I want to love Dask but I still feel like I’m missing some pieces when it comes to comfortably utilizing it. Any help would be much appreciated!

from pathlib import Path

import dask.dataframe as dd
from dask.diagnostics.progress import ProgressBar

ddf = (
    dd.read_parquet(
        list(Path("path/to/dataframes").glob("*.parquet")), dtype_backend="pyarrow"
    )
    .astype(
        {
            "group": "string[pyarrow]",
            "record_id": "category",
            "weight": "float32",
        }
    )
    .repartition(npartitions=8960)   # Was originally ~7500 as it = 0.5 GB * 1500 files / 0.1
)

result = (
    ddf.groupby(
        ["group", "record_id"], observed=True, sort=False
    )
    .aggregate(
        count=("weight", "count"),
        mean_weight=("weight", "mean"),
        split_out=5120,  # Aggregated data should be smaller, but still shows high cardinality in groups
        shuffle_method="tasks",
    )
    .reset_index()
)

result = result.assign(weighted_count=result["count"] * result["mean_weight"]).astype(
    {
        "group": "string[pyarrow]",
        "record_id": "category",
        "count": "int16",
        "weighted_count": "float32",
    }
)
result = result.drop(columns=["mean_weight"])

with ProgressBar():
        result.to_parquet(
            "path/to/file.parquet",
            engine="pyarrow",
            write_options={"compression": "ZSTD", "compression_level": 15},
        )

Hi @lusk, welcome to Dask Community!

Your problem definitly sounds like something Dask should be able to solve.
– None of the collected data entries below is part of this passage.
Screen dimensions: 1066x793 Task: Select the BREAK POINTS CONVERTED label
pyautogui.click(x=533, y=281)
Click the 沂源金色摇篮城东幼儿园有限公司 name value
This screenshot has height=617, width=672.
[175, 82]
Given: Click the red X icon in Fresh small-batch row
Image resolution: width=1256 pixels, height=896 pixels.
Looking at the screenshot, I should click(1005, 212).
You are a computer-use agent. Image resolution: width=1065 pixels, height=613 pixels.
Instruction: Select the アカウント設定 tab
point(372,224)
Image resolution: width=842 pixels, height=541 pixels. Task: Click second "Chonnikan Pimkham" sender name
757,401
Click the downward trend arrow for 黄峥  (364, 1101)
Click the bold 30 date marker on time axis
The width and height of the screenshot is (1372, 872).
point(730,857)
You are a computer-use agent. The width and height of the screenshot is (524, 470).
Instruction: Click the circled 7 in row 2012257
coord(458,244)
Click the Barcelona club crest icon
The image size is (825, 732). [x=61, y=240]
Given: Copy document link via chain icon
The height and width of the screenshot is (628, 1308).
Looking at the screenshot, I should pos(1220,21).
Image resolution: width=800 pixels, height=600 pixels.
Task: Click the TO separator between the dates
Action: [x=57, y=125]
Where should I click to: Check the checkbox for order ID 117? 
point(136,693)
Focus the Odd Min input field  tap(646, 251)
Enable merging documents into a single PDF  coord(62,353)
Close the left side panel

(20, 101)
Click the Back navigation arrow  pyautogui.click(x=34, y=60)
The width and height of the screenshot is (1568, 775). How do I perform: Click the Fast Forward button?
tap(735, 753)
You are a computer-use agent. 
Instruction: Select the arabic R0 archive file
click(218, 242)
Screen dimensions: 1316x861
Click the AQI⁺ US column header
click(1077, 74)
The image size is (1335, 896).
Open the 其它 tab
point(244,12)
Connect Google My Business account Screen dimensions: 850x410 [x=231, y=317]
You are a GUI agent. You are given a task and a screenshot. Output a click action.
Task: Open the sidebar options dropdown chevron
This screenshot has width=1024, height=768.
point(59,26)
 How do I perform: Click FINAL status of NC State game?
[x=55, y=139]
Firs, are you using a distributed Scheduler? If not, I really think creating a LocalCluster and associated Client could help you: both for ensuring memory is kept under a specific threshold (using memory_limit and specifying the number of workers), and secondly to monitor what might be the problem using the associated Dashboard.

A few other thoughts:

I wouldn’t do that as repartitionning can be expensive, and Dask should use sensible default. If you want to change the default thought, you should specify the size of the blocks/partitions you want in read_parquet call.

I’m not completly sure of the split_out kwarg, if you have a big number of different group + record_id combinations, then I don’t think this is useful.

Also in the code example, instead of using astype, I would recommend setting dtypes in the read_parquet call, to avoid a conversion afterwards.

With all that, I would launch the computation and follow its execution through the dashboard, see if the Worker memory is being overloaded at some point, and try to identify why. Since you’re doing an aggregation the groupy phase should be able to stream the results quite well. But it might depend on how your input dataset is balanced between group and record_id.